**DATA TO EXAMINE**
────────────────────────────────────────

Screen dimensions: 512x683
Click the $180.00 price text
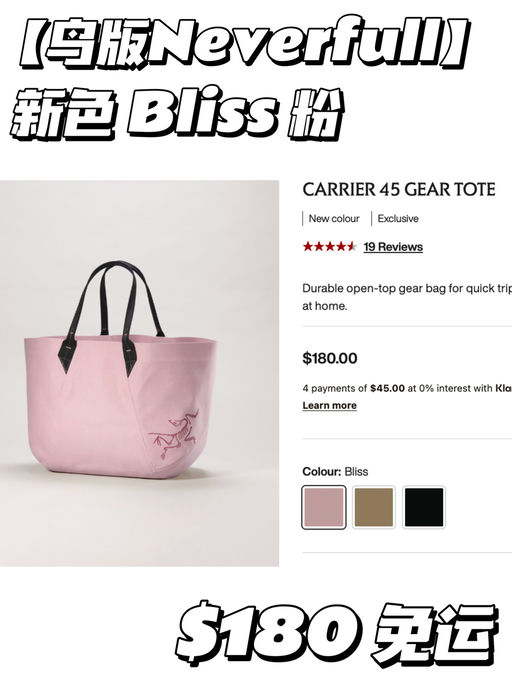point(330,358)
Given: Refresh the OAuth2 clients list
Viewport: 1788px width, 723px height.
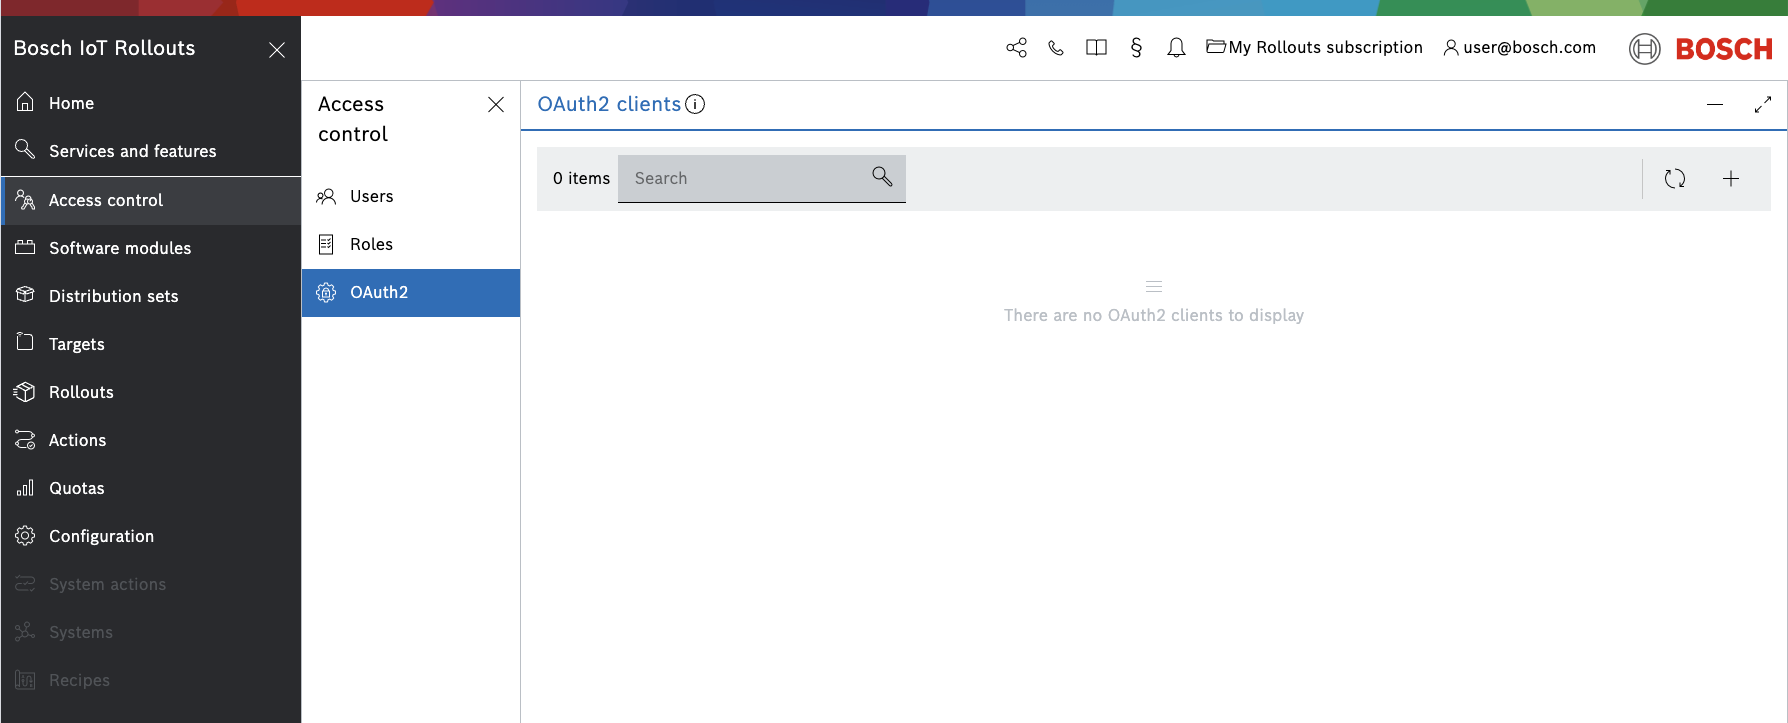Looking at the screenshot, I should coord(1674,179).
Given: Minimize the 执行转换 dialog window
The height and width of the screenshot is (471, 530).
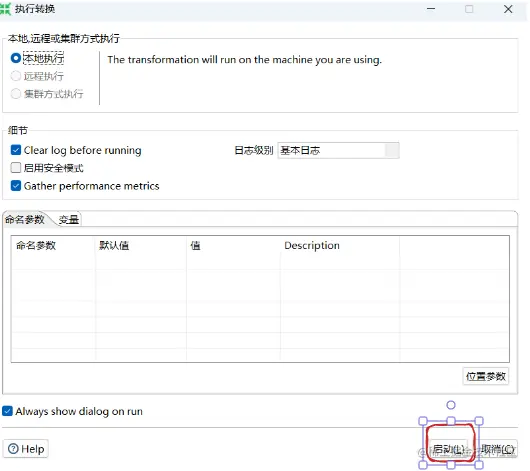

────────────────────────────────────────

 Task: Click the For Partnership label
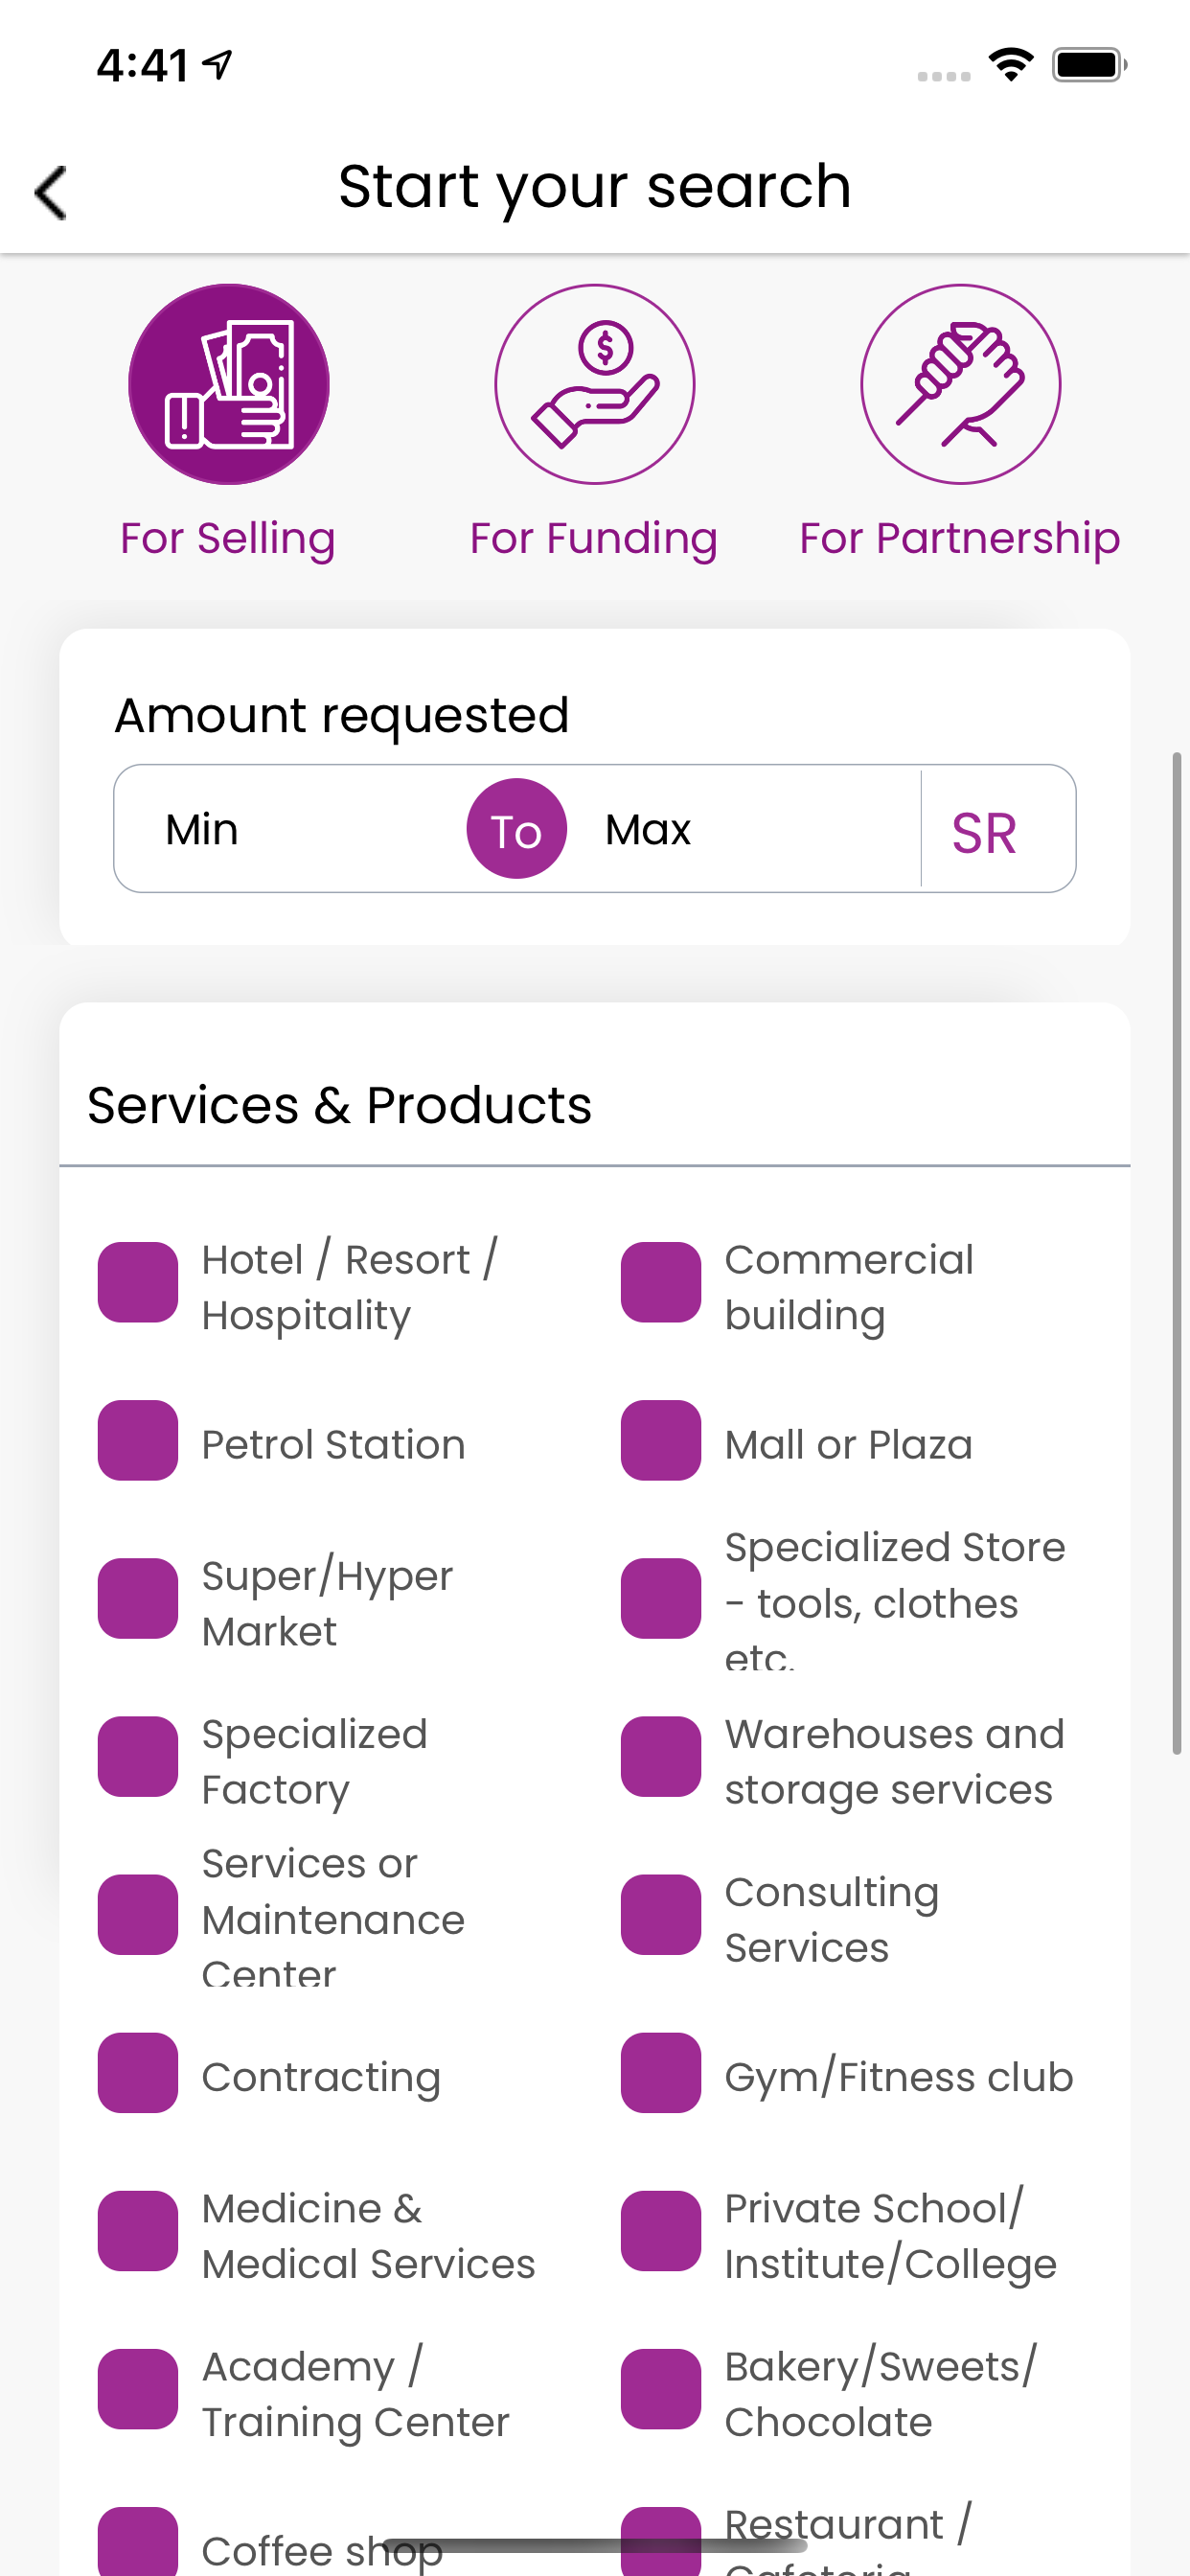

────────────────────────────────────────

**ASSIGNMENT**
Copy everything above from the line holding "Screen dimensions: 512x683" down to the line holding "The height and", both ends included, exactly as it stands and without the pictures.

**RESPONSE**
Screen dimensions: 512x683
Click the $180.00 price text
point(330,358)
Given: Refresh the OAuth2 clients list
Viewport: 1788px width, 723px height.
Looking at the screenshot, I should coord(1674,179).
Given: Minimize the 执行转换 dialog window
The height and width of the screenshot is (471, 530).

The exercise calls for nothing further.